▶ [Selected extract]:
%%
Previous: Proprietary estoppel

An easement is a right granted over one piece of land for the benefit of another piece of land. The prime example is that of the right of way: I may allow you to use a path passing over my land to access your land. This is an example of a positive easement: you are being granted a positive right to use my land to access yours. Negative easements also exist, but it may be considered that restrictive covenants are better suited to prohibiting certain uses of land.

Requirements

Dominant and servient land

Firstly, an easement must be granted over land which ‘serves’ another piece of land. The ‘benefiting’ land is known as the dominant land, and the ‘serving’ land is known as the servient land.

Accommodation of dominant land

The easement must accommodate the dominant land. If an easement serves to benefit a business placed on land, and not the land itself, as in Hill v Tupper (1863), it will not be classed as an easement. But if an easement will benefit future owners of that land, or a business as a result of it being for the benefit of land, it will be classed as an easement, according to Moody v Steggles (1879) and Platt v Crouch [2003] respectively. According to Re Ellenborough Park [1956], just because the value of dominant land is increased by a right does not make that right an easement.

Diversity of occupation

As distinct from ownership, easements will only operate where land is occupied by different people. Although easements may operate between and landlord and tenant, according to Wright v Macadam [1949]. The Law Commission has recommended abolishing this requirement.

Capable rights

Both the grantor (owner of servient land) and grantee (owner of dominant land) must have capacity when creating a covenant. The right itself must be definable in a deed for the covenant to be effective. As such, the right to a view will not be classed as an easement, for example.

No expenditure

An easement may not require that the servient land owner expends money. As such, in Regis Property Co v Redman [1956], there could be no easement to provide hot water. There are two exceptions to this requirement: there can be an easement to keep a fence or wall in good repair, according to Crow v Wood [1971], and landlords can be obliged to keep in good repair ‘common parts’ of rented accommodation, according to Liverpool CC v Irwin [1977].
%%
▶ [Target position records]:
%%
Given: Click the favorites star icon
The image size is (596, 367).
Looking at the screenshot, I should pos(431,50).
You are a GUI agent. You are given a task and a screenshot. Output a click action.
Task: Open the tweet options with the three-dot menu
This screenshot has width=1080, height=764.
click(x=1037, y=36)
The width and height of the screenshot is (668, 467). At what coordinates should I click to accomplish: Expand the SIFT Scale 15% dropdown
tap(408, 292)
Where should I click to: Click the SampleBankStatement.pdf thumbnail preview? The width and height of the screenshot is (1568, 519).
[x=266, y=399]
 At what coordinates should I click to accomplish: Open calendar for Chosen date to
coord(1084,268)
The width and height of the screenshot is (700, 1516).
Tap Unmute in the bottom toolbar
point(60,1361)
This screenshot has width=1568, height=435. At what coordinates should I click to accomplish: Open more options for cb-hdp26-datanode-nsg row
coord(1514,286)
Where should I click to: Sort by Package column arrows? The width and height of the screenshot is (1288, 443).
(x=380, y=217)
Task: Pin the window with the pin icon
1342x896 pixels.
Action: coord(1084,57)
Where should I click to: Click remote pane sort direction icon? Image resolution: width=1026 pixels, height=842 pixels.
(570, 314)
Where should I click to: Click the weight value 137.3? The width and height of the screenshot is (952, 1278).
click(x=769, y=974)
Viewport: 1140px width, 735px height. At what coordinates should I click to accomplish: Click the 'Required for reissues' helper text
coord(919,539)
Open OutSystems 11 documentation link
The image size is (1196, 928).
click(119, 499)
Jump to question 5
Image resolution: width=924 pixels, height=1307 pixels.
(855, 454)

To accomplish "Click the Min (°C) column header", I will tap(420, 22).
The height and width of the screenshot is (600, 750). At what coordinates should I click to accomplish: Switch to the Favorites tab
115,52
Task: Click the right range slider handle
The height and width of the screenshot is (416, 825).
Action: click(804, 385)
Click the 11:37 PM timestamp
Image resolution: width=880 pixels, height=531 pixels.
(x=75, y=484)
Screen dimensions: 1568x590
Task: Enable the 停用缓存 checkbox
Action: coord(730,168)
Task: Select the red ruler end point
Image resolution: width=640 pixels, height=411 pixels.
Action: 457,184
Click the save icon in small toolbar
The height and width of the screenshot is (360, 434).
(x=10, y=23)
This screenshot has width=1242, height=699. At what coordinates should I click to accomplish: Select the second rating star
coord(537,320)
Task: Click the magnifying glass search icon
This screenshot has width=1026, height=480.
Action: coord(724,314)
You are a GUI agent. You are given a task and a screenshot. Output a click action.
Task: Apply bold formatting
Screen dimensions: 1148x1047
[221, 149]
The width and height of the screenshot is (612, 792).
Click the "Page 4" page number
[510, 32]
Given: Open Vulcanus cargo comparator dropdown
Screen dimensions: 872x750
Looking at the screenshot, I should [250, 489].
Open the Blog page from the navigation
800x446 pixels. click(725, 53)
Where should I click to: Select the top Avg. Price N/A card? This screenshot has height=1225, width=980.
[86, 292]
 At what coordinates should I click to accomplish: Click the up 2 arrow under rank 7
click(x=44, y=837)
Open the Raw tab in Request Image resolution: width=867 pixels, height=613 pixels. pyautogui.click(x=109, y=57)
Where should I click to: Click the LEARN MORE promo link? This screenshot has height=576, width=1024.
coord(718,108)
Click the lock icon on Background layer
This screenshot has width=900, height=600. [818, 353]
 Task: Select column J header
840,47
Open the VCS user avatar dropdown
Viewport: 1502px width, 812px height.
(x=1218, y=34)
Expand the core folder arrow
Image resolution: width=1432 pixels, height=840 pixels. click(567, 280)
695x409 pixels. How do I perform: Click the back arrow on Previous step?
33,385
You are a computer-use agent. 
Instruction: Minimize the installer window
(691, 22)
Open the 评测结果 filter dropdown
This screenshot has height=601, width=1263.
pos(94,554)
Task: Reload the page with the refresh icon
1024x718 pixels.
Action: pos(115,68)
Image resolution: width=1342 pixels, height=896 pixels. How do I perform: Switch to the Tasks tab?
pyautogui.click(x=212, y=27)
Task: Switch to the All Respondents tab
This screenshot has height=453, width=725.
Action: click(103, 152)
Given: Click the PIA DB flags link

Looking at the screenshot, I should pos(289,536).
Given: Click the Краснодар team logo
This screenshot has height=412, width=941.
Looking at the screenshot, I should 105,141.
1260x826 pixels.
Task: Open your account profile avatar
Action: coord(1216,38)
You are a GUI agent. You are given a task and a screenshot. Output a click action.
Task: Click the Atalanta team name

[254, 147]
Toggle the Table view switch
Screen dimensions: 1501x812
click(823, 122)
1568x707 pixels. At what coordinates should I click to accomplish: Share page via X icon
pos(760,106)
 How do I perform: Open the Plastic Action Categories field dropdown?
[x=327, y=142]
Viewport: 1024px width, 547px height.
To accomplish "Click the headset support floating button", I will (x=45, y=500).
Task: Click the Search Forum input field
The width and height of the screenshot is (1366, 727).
%%
Carry the text on easements forward from its final sentence, continuing in the same manner.

Not a claim to exclusive possession

Unlike a lease, an easement is not consistent with a claim to exclusive possession of the servient land. Whilst according to Wright v Macadam [1949], a right to store coal in a shed did not amount to such a claim, Copeland v Greenhalf [1952] rejected that an easement could allow the parking of as many cars as wanted by the dominant land owner for an indefinite period. An easement may also not amount to exclusive possession of a small part of the servient land, as according to Batchelor v Marlow [2001], only the area of land benefiting the dominant land is to be regarded when considering the question of exclusive possession.

Exclusive possession has been found in past cases where: cars could be parked anywhere on land, in London & Blenheim Estates v Ladbroke Retail Parks [1992], and 6 cars could be parked during working hours in Batchelor v Marlow [2001]. However, more recently, courts have been less inclined to find that easements amount to exclusive possession. In Moncrieff v Jamieson [2007], it was recognised that even if fully occupied with cars, owners of servient land can still exercise other rights, such as access, erecting signs and digging. Following this relaxation, no easements were found in the similar cases of Virdi v Chana [2008] and Kettel v Bloomfold [2012].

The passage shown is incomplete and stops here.